→ **Выбранный текст**

--------------------

Это было весной 1976 года, и, помнится, в марте месяце. Во время Новруз-байрама, древнего праздника, приходящегося на день весеннего равноденствия. Хотя тогда этот праздник официально не отмечали, настроение все равно было праздничное, весеннее.
Я учился в девятом классе 42-й бакинской школы, и мне вот-вот должно было стукнуть шестнадцать. Три страсти владели мною тогда: биология, фантастика и рок-музыка. Я штудировал учебную и научно-популярную литературу по биологии, запоем читал фантастику и слушал на бобинном магнитофоне «Пинк Флойд», «Лед Зеппелин», «Иисус Христос – суперзвезда» – записи необычайной силы, но паршивого качества…
Магнитофонными пленками со мной делился Аслан, с которым я сидел за одной партой с пятого класса. Он был богом радиотехники, вечно возился у себя дома с паяльниками, транзисторами-резисторами, охотно чинил взрослым всякую бытовую технику и способен был собрать самодельный усилок, колонку и даже цветомузыку. Аслан, как и я, любил фантастику, но еще больше любил рок-музыку; у него дома всегда можно было послушать магнитофонные записи популярных тогда команд США, Англии, Западной Европы. Именно Аслан двумя годами ранее научил меня играть на шестиструнной гитаре. Кстати, свою гитару, дешевую семнадцатирублевую поделку из фанеры, мой друг снабдил самодельным звукоснимателем и разукрасил так, что она могла дать фору любому фирменному инструменту.
Мы оба дружили с Витей, который влился в наш класс не так давно. Он серьезно занимался шахматами, принимал участие в каких-то турнирах и чемпионатах, но тоже неровно дышал к рок-музыке. Дома у них имелось пианино, для сестры (тогда в любой семье, где имелась девочка, обязательно было пианино); Витя самостоятельно выучился на нем играть. Впрочем, мы все овладевали нашими инструментами самостоятельно, не зная нот, ибо все трое обладали отменным слухом. Опытным путем Витя «нашел» два основных аккорда, которые берут на клавишах, долго с упоением пользовался этими аккордами и несказанно удивился, когда сестра показала ему еще и третий…
Ни один из нас до сих пор так и не выучил ни единой ноты, хотя прошло с той поры без малого полвека…
«Мы никогда особо не изучали музыку серьезно – гаммы и прочую дребедень. Нас вели звук и чувство» (Тони Айомми, гитарист британской рок-группы Black Sabbath).
Музыкальная безграмотность нам абсолютно не мешала. Мы собирались втроем и подбирали на слух что-нибудь из «Битлз», «Роллинг Стоунз», «Энималз», «Слэйд», «Криденс»… Слова мы заучивали тоже на слух, с пластинок и магнитофонных записей. Кстати, очень помогала в этом плане газета английских коммунистов Morning Star, свободно продававшаяся в газетных киосках; в ней печатали тексты и ноты популярных песен известных британских поп- и рок-исполнителей.

--------------------

→ **Фрагмент набора данных**
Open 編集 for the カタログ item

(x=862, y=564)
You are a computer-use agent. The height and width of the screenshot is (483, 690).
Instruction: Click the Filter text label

--------------------

→ **Письменное задание**
Перечислите все группы, чьи песни трое друзей подбирали на слух, по словам выбранного текста. Материал здесь не понадобится.

→ **Ответ ниже**
«Битлз», «Роллинг Стоунз», «Энималз», «Слэйд», «Криденс».